Lockett’s death was one of the more gruesome in America’s history of botched executions, but it spared the state an ethical and legal question that faced officials in the Francis and Broom cases, and now faces Ohio officials who failed to execute Campbell. What should be done with him?

Should the state, having failed in its first execution attempt, be able to try again? Are we well served when we force the condemned to undergo the psychological torture of having to prepare to die, only to have to relive the experience of execution a second time?

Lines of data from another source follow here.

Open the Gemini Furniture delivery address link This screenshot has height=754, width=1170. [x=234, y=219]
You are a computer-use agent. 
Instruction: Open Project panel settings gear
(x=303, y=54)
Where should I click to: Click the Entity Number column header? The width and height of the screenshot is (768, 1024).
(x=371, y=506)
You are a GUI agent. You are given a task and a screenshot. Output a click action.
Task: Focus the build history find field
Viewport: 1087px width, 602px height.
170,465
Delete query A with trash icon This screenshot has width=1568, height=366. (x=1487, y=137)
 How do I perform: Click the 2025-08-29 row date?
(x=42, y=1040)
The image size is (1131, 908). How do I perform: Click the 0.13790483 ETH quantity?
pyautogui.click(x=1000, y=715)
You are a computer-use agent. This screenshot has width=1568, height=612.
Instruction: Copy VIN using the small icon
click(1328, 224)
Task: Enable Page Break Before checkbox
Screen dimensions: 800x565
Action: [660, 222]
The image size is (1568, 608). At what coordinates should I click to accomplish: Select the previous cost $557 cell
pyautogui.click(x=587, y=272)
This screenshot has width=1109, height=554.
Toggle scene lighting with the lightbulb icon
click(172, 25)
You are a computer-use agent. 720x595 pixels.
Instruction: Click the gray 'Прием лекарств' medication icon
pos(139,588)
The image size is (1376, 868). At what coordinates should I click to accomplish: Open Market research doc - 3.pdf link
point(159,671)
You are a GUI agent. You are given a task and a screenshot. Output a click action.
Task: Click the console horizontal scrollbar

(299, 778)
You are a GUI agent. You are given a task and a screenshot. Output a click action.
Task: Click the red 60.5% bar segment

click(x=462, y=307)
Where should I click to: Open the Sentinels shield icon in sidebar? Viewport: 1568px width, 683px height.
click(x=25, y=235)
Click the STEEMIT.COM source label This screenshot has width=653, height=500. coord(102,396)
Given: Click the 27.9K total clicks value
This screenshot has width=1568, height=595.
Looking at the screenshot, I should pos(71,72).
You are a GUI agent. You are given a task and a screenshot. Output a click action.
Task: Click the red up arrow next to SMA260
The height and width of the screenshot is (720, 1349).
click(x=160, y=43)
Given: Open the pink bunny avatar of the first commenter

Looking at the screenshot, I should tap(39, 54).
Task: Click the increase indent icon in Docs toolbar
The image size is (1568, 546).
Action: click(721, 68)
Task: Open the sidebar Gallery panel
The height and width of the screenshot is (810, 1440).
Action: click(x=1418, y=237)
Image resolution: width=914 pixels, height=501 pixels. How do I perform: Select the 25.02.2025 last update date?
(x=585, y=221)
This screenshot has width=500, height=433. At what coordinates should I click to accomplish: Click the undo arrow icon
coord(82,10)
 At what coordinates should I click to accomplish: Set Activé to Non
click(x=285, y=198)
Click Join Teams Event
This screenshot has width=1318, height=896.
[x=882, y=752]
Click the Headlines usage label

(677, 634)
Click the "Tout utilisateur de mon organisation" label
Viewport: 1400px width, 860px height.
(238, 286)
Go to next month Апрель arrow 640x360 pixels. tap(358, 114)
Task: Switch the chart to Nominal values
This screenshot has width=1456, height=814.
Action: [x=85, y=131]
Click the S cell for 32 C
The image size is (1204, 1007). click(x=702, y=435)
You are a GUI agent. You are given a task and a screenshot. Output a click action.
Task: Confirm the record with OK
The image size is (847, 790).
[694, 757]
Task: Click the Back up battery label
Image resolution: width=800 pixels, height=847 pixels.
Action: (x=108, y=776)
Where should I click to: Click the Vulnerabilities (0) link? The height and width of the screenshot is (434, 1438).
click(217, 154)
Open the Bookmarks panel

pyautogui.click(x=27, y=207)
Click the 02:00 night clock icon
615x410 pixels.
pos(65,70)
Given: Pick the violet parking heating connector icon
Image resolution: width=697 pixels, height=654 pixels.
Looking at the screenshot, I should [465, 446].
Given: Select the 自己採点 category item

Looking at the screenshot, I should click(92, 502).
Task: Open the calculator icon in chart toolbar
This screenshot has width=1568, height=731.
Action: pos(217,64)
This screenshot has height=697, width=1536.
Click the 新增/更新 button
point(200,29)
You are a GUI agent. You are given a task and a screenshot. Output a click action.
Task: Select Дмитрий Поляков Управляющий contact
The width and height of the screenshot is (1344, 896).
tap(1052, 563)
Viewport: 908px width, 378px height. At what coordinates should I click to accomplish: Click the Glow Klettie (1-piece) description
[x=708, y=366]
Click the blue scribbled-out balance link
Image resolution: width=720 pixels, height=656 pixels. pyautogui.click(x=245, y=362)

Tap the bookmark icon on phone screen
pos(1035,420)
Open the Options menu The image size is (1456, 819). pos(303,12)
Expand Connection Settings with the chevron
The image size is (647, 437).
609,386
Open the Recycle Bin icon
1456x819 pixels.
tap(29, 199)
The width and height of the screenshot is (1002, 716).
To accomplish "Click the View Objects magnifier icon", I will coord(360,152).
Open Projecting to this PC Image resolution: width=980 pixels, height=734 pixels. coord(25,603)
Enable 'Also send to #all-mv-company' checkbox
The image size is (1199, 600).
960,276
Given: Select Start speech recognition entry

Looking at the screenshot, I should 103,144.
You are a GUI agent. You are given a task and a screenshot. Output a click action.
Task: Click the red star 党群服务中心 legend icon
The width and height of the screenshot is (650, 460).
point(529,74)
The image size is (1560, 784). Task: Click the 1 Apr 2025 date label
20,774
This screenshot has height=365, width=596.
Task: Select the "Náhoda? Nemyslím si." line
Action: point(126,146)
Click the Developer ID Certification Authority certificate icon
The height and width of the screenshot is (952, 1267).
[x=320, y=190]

The courts bent over backward to permit a second execution in the Francis and Broom cases. In the former, the United States Supreme Court ruled that the state would only be barred from going through with a second execution if it had intentionally botched the first. Even if the state were careless or negligent in its first execution attempt, the court said, it could still proceed with another. The state of Louisiana went ahead and put Francis to death.

In March 2016, the Ohio Supreme Court rejected an appeal by Broom to stop his second execution. The court reaffirmed the Francis precedent and added that since the lethal chemicals had not begun to flow when his execution was halted, his “punishment” had not really begun. The United States Supreme Court refused to hear his appeal that a second execution would constitute double jeopardy and cruel and unusual punishment. Broom awaits his execution date on Ohio’s death row.

The fine legalisms of the Francis and Broom decisions give the state too much room for error in the serious business of putting someone to death. If the state is going to kill, it should have the burden of getting it right the first time. The law should allow no second chances.

I say this not out of sympathy for those whose heinous acts bring them to the death chamber, but because how a society punishes reveals its true character. Punishment tells us who we are.

When we punish cruelly we create “a class of punishers whose lives are wasted and their characters depraved so that as citizens they become almost as undesirable as the criminals they torture.”

Those are the words of a playwright, George Bernard Shaw, and, as Ohio considers what to do with Campbell, it should heed his warning. Ohio failed to execute Alva Campbell, despite all the warning signs of the risk of failure because of his weakened physical state. Now, Ohio’s citizens and public officials should be careful, lest in their eagerness to try a second time, they “become almost as undesirable” as the murderer they seek to execute.